Elles sont exercées sous différentes formes. Les victimes souffrent généralement en silence de peur d’en rajouter à leur douleur.
Oumou, Awa, Sokona, Kadi (des noms d’emprunt), quatre femmes, quatre histoires différentes mais un problème en commun. Elles sont toutes des victimes de la violence infligée aux femmes. En effet, ce phénomène comme un peu partout dans le monde, est courant dans notre pays. Elles sont nombreuses à vivre le calvaire en silence. Cependant, de plus en plus d’entre elles acceptent d’en parler. Grâce aux efforts de l’Etat, des organisations de défense des droits des femmes et des cliniques juridiques.

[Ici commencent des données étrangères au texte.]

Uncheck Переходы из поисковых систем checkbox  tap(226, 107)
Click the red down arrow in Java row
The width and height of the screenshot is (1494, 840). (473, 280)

La violence faite aux femmes et aux filles est avant tout sexiste, favorisée par les inégalités de pouvoir entre les hommes et les femmes dans un contexte historique de discrimination et de domination masculine. Elle se définit comme tout acte de violence dirigé contre le sexe féminin, et causant ou pouvant causer aux femmes un préjudice ou des souffrances physiques, sexuelles ou psychologiques y compris la menace de tels actes, la contrainte ou la privation arbitraire de liberté que ce soit dans la vie publique ou dans la vie privée.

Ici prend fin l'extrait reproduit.